** Opening DATA block **
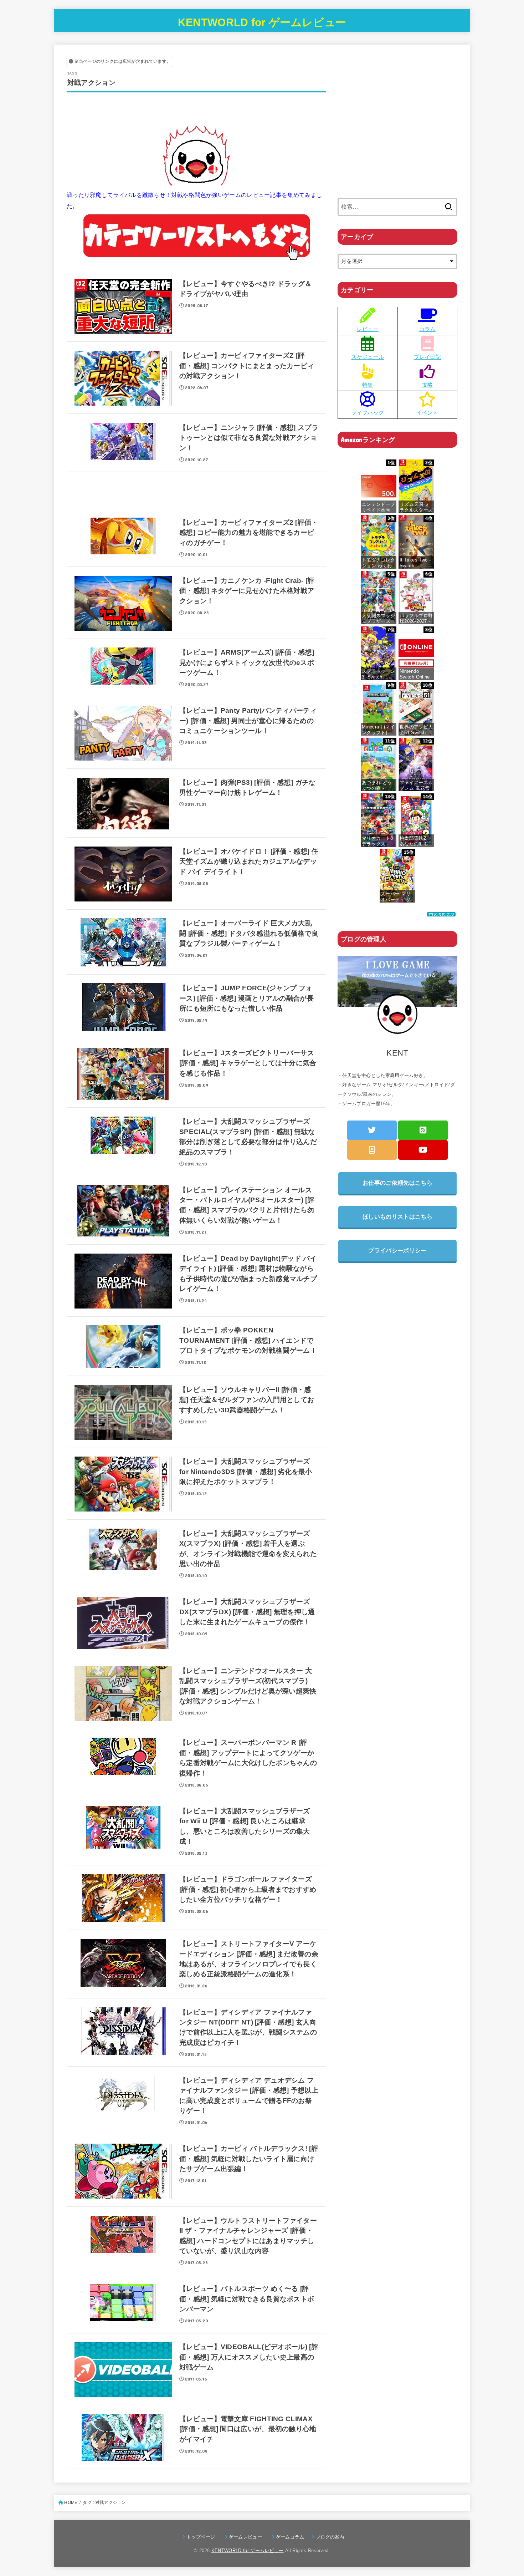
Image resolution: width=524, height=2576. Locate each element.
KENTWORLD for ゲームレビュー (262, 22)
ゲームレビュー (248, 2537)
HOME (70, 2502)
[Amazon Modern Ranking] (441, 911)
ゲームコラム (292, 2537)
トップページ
** Closing DATA block **
** Opening DATA block **
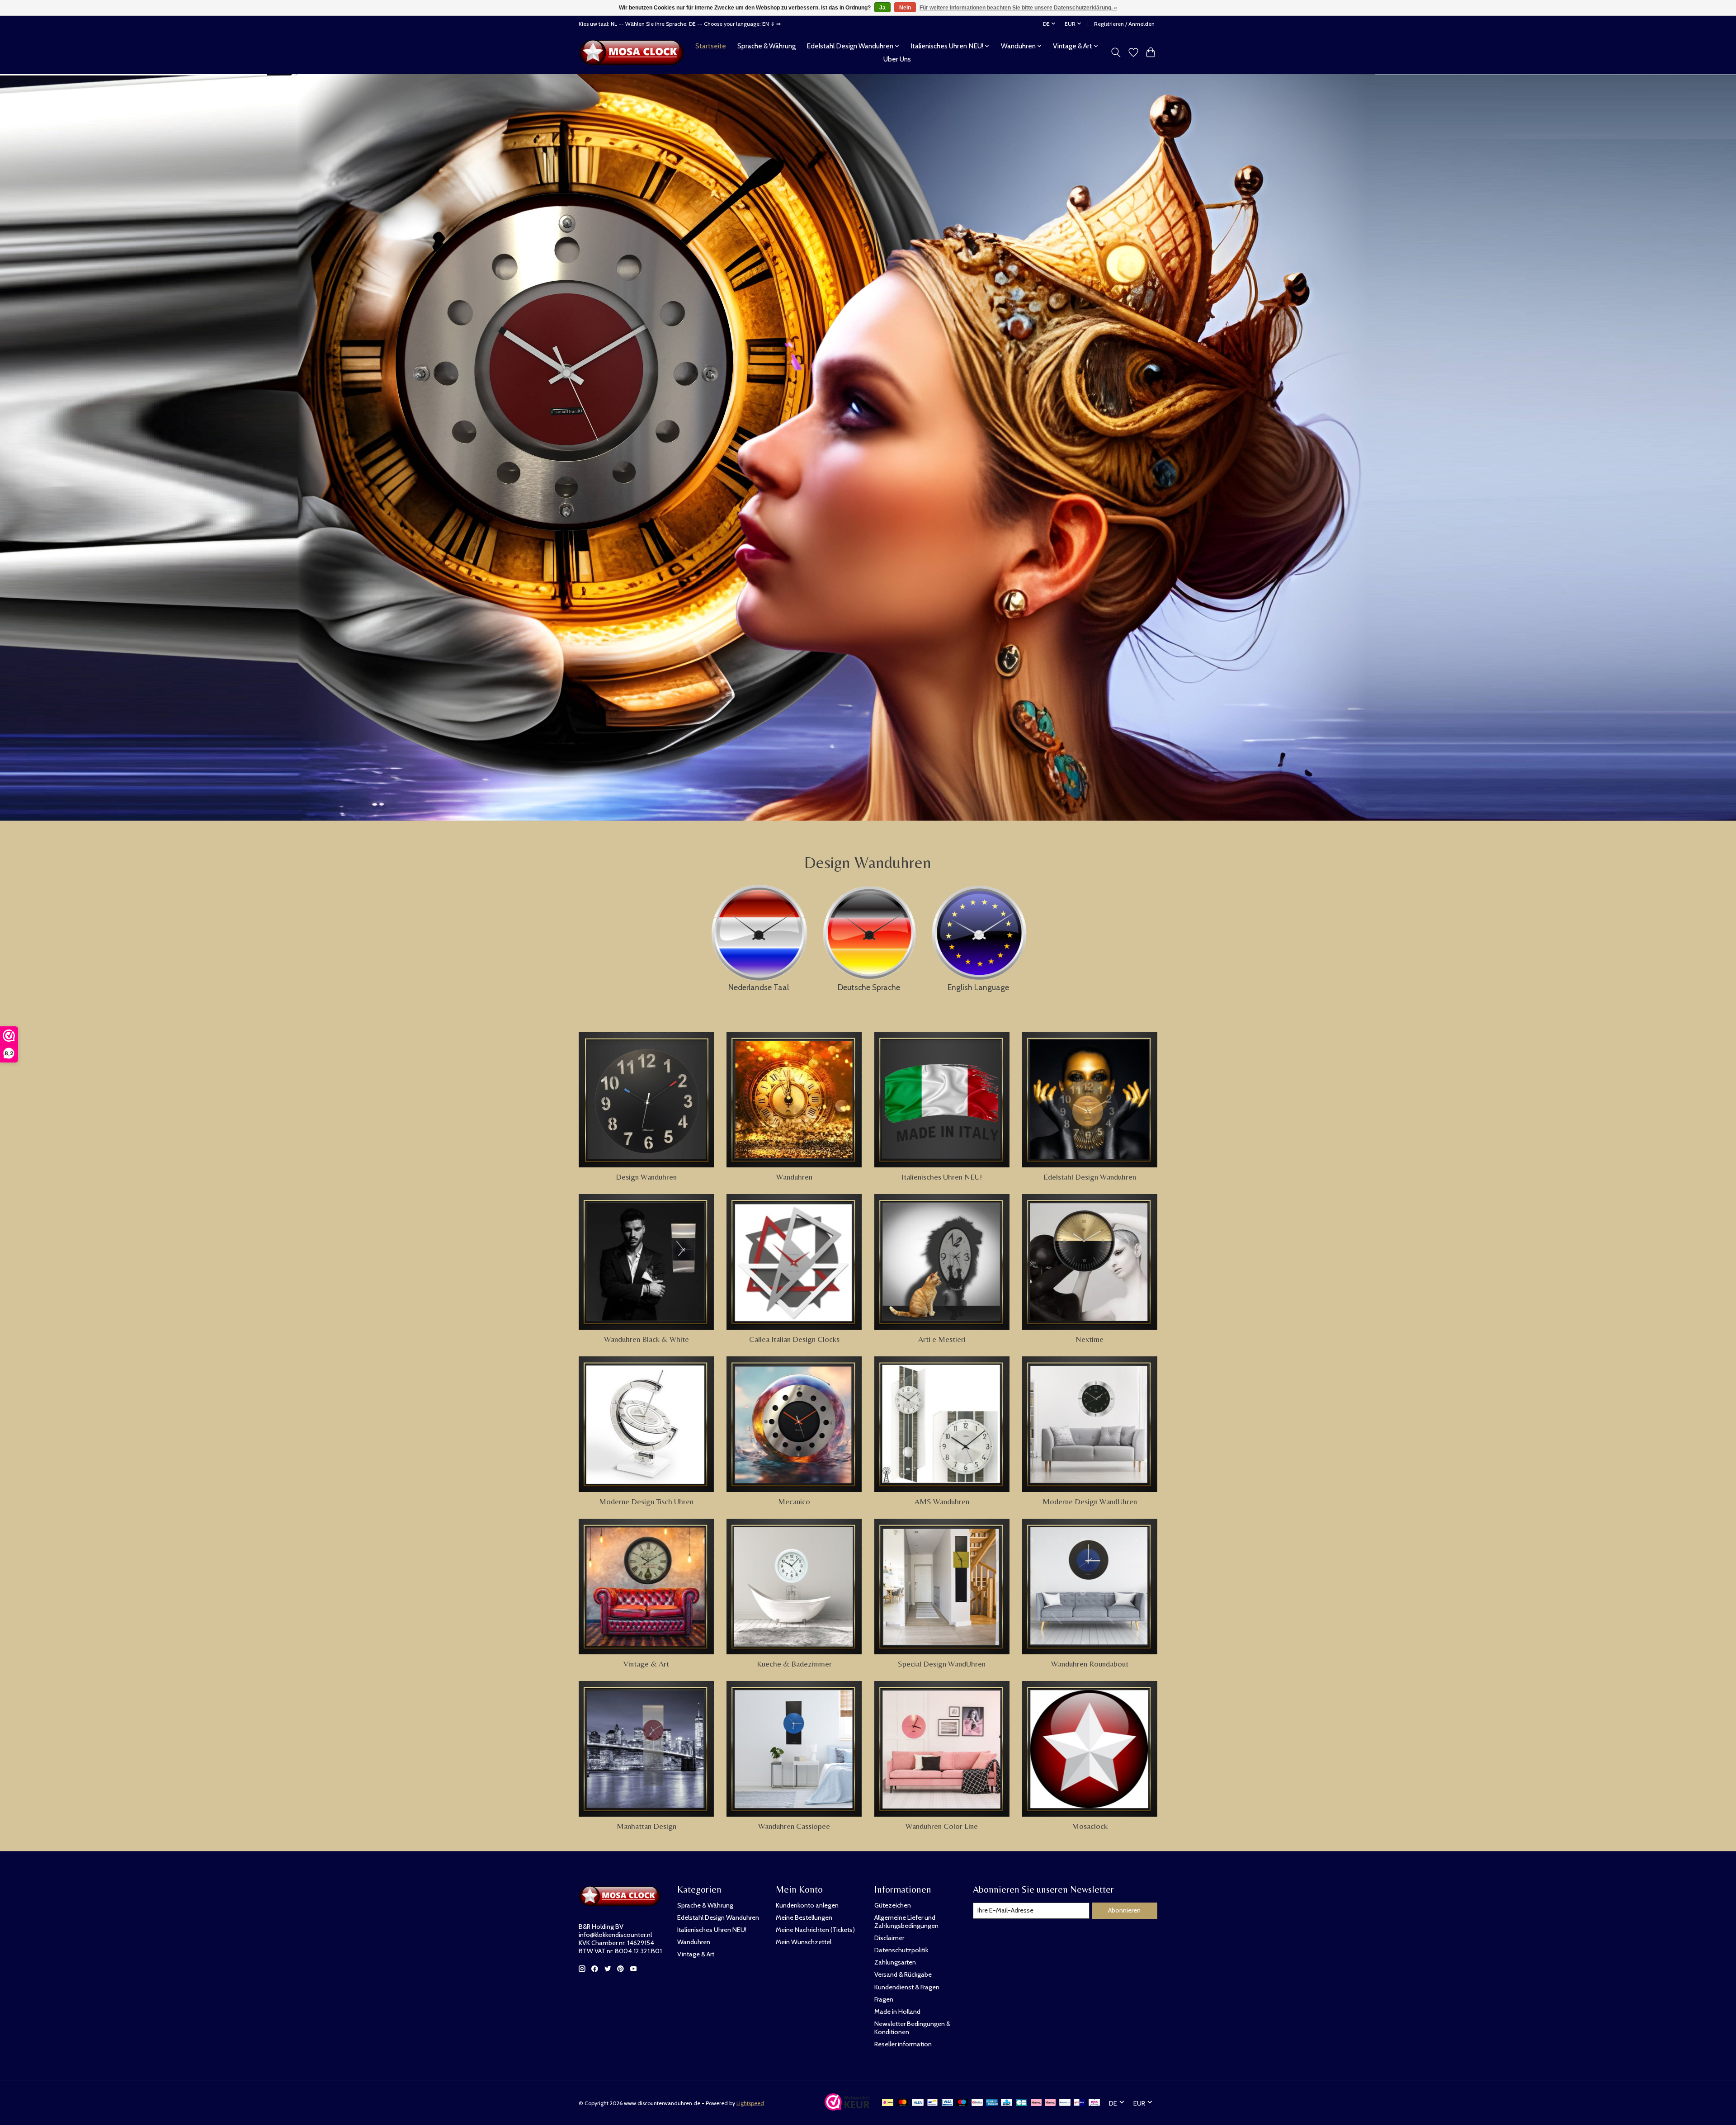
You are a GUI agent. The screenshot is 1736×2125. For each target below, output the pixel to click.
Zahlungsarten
** Closing DATA block **
▸ TASK BRIEF: If a line in the listing holds the word "each", copy it out.

▸ ANSWER FOR THIS EXERCISE:
Image resolution: width=524, height=2576. Locate each element.
You are a GUI agent. The screenshot is 1736×2125. For each target below, output the pixel to click.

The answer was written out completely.